There's a massive hidden aquifer off the East Coast
By Newser Editors and Wire Services
Posted Sep 6, 2025 4:30 PM CDT
Scientists Tap 'Secret' Fresh Water Under Ocean
Expedition 501 members look down from the Liftboat Robert platform, to the approaching Gaspee, a crew transport vessel, in the North Atlantic, Saturday, July 19, 2025.   (AP Photo/Carolyn Kaster)

Deep in Earth's past, an icy landscape became a seascape as the ice melted and the oceans rose off what is now the northeastern United States. Nearly 50 years ago, a US government ship searching for minerals and hydrocarbons in the area drilled into the seafloor to see what it could find. It found, of all things, drops to drink under the briny deeps—fresh water. This summer, a first-of-its-kind global research expedition followed up on that surprise. Drilling for fresh water under the salt water off Cape Cod, Expedition 501 extracted thousands of samples from what is now thought to be a massive, hidden aquifer stretching from New Jersey as far north as Maine, the AP reports.

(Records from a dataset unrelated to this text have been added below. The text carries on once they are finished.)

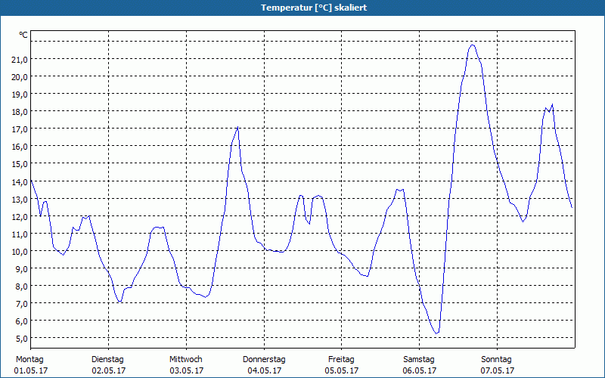Image resolution: width=605 pixels, height=378 pixels.
Task: Select the Sunday peak near 18 degrees
Action: pyautogui.click(x=552, y=104)
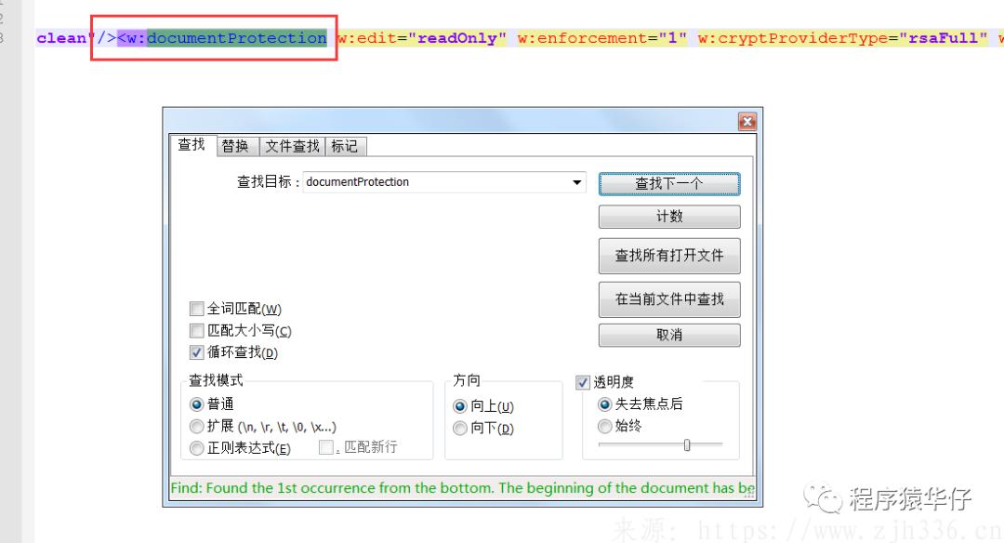Click 查找下一个 (Find Next) button
Image resolution: width=1004 pixels, height=543 pixels.
click(668, 183)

It's just one of many depositories of "secret fresh water" known to exist in shallow salt waters around the world that might some day be tapped to slake the planet's intensifying thirst, says Brandon Dugan, the expedition's co-chief scientist. In just five years, the UN says, the global demand for fresh water will exceed supplies by 40%. "We need to look for every possibility we have to find more water for society," says Dugan, a geophysicist and hydrologist at the Colorado School of Mines. They found it, and will be analyzing nearly 13,209 gallons of it back in their labs around the world in the coming months. They're out to solve the mystery of its origins—whether the water is from glaciers, connected groundwater systems on land, or some combination.

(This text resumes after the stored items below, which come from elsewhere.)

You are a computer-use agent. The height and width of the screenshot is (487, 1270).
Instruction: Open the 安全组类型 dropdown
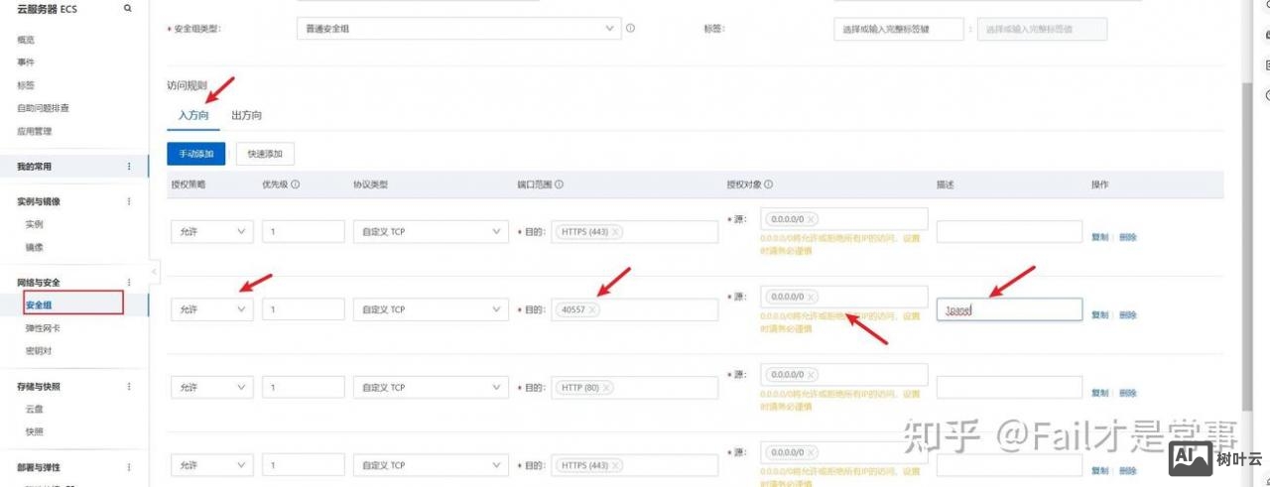point(456,29)
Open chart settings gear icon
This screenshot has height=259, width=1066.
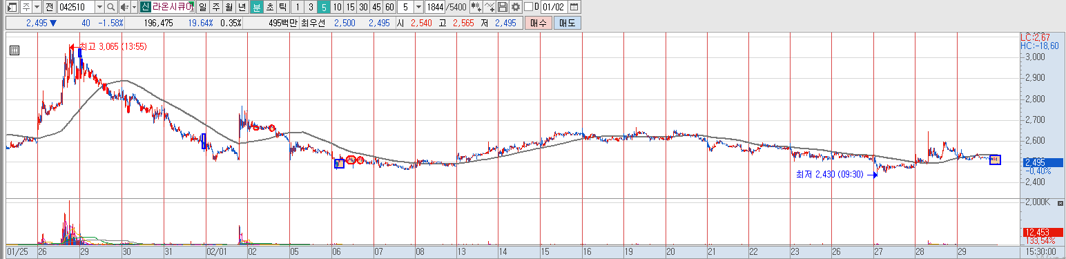coord(515,7)
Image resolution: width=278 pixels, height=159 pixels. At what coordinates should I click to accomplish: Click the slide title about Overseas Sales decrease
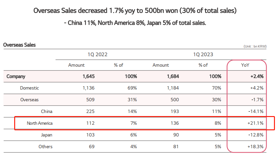click(135, 11)
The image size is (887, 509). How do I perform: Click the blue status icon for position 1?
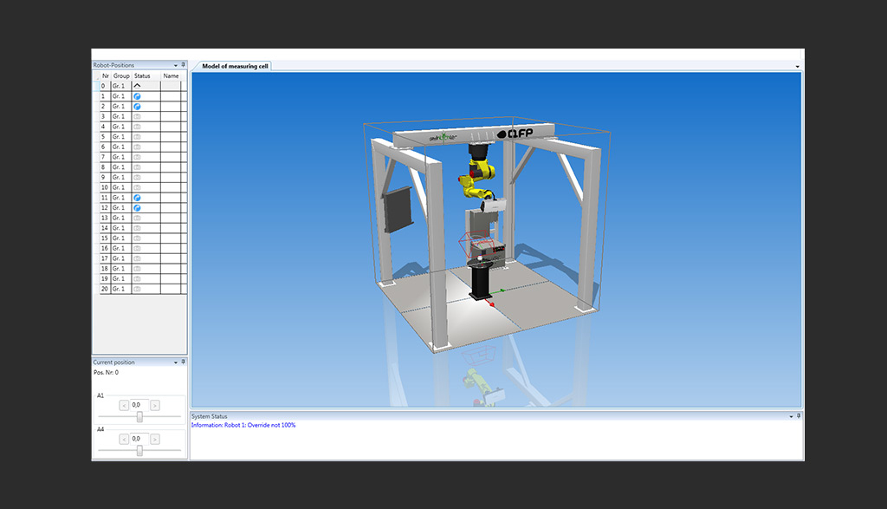(x=137, y=96)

  • The potential is enormous. So are the hurdles of getting the water out and puzzling over who owns it, who uses it and how to extract it without undue harm to nature. It's bound to take years to bring that water ashore for public use in a big way, if it's even feasible.

  • Enter Expedition 501 is a $25 million scientific collaboration of more than a dozen countries backed by the US government's National Science Foundation and the European Consortium for Ocean Research Drilling. Scientists went into the project believing the undersea aquifer they were sampling might be sufficient to meet the needs of a metropolis the size of New York City for 800 years. They found fresh or nearly fresh water at both higher and lower depths below the seafloor than they anticipated, suggesting a larger supply even than that.
  • Expedition 501 was quite literally groundbreaking—it penetrated Earth below the sea by as much as 1,289 feet, moving from site to site 20 to 30 miles off the coast.
  • In months of analysis ahead, the scientists will investigate a range of properties of the water, including what microbes were living in the depths, what they used for nutrients and energy sources and what byproducts they might generate; in other words, whether the water is safe to consume or otherwise use.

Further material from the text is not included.